September 28, 2024 2 min read
September 27, 2024
By Ray Glier
If anyone is not convinced of the value of finding a training partner—read this.
Dr. Reggie Mason, who is a pulmonologist in Atlanta, took a silver medal in the Men’s 65-69 400 meters at the 2022 USA Track & Field Masters National Championships. Then 67 years old, he ran 1:06.74, finishing second to John Brooks and his 1:05.54.
“If I had had my training partner the last few months, I probably would have won this race,” Mason said. “I would have been pushed and learned more.”
His training partner since 2015 is fellow Atlantan David Wilkes, who injured his calf in the 2022 USATF Indoors in New York in March and subsequently had a blood clot in the calf, which restricted his training.
Would a training partner helped make up less than a second Mason lost by?
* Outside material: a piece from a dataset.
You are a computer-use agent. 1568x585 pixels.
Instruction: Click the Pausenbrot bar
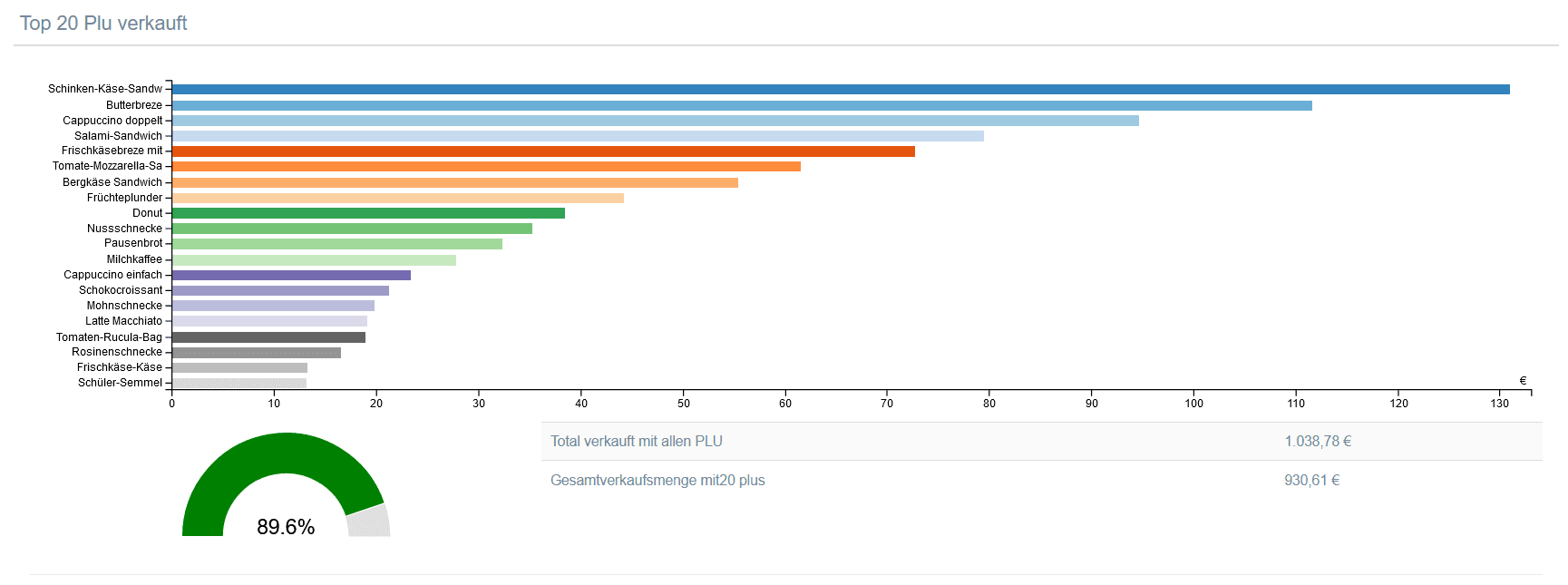(336, 244)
Maybe. A well-meaning push from others is all it takes sometimes.
While Wilkes, 65, does the 800 and 1500 in track meets, he trains with Mason, who is still a 400 runner at 69, and Jesse Caudle, who is a middle distance runner.
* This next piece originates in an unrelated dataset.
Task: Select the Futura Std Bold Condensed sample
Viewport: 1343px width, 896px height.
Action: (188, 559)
Last Sunday, in 90+ heat, they did a set of four 150s, took a five minute break, and then four more 150s.
“Reggie said, ‘Let’s do these in 31 seconds’,” Wilkes said. “Whenever you have a training partner, you always push each other to go harder than what you might have done on your own.
“We did them all in 30.”
David said a big key is finding a training partner body who is at least plus or minus 10% of where you are physically so you can push each other.
“If one of you is much stronger than the other one, there's not as much benefit,” Wilkes said.